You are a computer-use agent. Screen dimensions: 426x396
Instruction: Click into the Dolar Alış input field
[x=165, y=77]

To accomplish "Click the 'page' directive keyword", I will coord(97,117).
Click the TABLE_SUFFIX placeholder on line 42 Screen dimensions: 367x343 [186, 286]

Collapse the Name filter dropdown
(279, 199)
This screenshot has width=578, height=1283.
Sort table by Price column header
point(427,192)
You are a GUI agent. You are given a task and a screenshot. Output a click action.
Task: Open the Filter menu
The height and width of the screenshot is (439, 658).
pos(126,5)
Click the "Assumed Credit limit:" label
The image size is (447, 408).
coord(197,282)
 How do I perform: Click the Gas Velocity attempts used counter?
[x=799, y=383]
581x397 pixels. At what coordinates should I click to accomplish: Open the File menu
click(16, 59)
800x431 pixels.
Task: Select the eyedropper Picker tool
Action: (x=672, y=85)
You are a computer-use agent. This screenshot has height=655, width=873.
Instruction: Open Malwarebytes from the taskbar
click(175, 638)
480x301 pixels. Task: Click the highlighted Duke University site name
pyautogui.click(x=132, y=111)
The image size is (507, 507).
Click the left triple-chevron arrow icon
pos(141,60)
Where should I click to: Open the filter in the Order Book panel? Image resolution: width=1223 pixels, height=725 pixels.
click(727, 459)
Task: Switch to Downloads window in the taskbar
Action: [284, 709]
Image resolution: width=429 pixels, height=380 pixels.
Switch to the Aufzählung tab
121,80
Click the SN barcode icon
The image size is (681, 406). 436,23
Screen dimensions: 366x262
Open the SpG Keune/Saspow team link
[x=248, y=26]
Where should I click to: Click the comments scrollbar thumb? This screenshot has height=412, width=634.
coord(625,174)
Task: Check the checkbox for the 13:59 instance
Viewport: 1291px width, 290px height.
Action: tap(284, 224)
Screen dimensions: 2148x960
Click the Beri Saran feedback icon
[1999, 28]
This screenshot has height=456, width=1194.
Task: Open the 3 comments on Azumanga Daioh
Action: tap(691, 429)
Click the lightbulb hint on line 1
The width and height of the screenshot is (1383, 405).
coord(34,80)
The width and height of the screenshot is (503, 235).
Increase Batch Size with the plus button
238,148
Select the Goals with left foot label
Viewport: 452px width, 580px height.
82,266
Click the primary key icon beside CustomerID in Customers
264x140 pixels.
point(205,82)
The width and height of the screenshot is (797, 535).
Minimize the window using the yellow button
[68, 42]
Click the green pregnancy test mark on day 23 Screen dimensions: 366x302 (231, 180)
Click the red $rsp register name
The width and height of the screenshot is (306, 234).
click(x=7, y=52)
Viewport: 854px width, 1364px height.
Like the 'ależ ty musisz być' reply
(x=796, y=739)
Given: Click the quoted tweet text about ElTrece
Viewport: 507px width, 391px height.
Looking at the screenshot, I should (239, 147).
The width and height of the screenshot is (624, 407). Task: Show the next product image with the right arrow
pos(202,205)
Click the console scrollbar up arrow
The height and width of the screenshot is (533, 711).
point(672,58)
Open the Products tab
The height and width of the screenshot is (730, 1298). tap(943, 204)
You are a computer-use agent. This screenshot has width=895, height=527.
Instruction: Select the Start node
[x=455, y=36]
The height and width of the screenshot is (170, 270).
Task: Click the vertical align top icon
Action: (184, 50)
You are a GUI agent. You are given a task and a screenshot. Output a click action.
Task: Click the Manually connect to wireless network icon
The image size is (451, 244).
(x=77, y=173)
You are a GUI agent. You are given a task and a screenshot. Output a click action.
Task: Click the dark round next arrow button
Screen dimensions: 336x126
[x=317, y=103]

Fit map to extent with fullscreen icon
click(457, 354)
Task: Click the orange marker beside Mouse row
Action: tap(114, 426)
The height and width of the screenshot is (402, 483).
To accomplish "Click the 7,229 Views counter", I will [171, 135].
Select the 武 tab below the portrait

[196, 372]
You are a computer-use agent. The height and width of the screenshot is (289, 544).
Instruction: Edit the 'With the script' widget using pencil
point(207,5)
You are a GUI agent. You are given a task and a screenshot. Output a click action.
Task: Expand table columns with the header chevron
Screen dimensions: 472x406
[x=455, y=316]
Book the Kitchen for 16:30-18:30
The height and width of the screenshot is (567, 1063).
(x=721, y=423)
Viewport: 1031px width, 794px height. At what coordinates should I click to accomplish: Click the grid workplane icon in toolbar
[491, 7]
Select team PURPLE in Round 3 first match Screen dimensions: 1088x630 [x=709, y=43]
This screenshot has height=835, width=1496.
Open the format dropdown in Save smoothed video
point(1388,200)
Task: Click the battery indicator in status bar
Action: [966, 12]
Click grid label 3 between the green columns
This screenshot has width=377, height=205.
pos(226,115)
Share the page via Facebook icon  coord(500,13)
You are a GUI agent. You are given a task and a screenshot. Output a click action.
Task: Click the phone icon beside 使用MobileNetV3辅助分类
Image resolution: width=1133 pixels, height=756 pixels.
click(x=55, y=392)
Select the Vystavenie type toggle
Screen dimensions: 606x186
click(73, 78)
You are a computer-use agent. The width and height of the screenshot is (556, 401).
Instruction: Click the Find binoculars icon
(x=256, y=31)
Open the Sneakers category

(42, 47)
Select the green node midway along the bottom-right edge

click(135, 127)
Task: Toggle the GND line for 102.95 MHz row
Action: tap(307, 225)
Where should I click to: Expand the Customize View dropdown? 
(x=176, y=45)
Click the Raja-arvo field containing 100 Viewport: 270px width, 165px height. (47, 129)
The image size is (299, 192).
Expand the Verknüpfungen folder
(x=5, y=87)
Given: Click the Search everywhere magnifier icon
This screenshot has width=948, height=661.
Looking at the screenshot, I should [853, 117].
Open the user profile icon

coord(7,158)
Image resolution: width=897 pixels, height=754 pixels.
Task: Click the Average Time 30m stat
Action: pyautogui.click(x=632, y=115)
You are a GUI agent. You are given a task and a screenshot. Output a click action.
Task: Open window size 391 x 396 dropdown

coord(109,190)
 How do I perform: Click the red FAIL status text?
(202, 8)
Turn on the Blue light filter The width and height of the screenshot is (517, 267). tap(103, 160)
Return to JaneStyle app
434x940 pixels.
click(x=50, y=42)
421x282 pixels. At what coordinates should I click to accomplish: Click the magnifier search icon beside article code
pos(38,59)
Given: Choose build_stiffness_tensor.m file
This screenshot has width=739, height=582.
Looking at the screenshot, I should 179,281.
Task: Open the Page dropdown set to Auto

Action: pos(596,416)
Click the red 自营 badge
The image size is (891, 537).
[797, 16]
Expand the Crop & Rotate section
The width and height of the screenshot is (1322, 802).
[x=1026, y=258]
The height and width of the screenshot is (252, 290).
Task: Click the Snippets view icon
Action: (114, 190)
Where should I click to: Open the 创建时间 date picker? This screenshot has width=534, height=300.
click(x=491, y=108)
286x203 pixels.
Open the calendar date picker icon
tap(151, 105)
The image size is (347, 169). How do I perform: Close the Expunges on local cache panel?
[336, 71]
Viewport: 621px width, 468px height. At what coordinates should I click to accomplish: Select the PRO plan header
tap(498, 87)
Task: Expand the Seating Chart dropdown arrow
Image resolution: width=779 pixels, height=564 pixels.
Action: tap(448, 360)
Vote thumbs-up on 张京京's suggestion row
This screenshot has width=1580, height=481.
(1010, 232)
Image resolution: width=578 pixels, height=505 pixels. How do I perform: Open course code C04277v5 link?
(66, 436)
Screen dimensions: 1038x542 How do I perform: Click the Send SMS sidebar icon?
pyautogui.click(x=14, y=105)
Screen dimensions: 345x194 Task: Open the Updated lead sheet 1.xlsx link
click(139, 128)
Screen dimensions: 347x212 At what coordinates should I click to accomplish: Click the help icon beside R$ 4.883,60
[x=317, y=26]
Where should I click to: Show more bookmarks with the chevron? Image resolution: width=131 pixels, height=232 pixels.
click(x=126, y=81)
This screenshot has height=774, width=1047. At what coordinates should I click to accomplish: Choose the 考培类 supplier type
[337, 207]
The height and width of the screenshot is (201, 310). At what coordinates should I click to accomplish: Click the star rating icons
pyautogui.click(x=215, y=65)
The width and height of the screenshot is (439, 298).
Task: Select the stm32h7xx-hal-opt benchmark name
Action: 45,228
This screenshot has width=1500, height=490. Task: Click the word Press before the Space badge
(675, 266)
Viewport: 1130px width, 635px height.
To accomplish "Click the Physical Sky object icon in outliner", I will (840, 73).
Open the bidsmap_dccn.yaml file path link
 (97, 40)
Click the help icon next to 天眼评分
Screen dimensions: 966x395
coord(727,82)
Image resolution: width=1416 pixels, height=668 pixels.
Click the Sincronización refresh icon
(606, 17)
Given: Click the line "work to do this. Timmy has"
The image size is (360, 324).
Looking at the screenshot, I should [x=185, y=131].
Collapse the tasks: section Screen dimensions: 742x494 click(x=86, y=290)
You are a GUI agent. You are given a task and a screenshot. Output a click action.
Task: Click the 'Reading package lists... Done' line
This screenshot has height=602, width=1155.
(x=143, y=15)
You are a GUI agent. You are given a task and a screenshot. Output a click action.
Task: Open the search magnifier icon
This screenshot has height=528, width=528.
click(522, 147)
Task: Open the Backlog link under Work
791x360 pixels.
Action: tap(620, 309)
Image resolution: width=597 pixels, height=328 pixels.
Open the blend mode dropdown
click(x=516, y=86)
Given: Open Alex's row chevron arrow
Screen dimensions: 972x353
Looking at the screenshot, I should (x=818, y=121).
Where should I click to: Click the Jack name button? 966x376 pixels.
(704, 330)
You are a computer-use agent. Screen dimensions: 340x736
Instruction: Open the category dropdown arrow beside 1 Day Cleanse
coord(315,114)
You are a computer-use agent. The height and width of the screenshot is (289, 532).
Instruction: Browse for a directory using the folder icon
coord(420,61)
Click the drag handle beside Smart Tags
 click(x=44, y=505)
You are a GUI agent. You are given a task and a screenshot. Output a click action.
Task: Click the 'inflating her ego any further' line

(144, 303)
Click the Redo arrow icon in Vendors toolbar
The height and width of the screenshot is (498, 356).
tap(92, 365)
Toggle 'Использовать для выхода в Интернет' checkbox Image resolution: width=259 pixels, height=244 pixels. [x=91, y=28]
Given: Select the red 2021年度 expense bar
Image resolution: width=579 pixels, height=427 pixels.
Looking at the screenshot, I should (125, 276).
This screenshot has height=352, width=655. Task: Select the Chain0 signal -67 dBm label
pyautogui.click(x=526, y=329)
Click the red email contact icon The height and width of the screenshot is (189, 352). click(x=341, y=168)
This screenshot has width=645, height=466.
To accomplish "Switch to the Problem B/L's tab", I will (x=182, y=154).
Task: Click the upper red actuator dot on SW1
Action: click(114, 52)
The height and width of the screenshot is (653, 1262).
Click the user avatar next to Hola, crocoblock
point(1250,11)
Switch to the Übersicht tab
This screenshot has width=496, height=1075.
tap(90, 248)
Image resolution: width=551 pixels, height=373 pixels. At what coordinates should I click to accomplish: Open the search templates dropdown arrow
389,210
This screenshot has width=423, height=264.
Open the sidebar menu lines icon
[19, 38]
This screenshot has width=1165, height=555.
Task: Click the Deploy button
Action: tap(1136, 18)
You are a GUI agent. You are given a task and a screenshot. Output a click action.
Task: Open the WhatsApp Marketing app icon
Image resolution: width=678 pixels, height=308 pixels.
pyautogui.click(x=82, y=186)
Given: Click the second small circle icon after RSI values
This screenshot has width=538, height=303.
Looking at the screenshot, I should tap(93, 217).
####################
Show every line from the entries above in which the word "checkbox" appears.

▶ [SOLUTION BELOW]
Task: Check the checkbox for the 13:59 instance
Toggle 'Использовать для выхода в Интернет' checkbox Image resolution: width=259 pixels, height=244 pixels. [x=91, y=28]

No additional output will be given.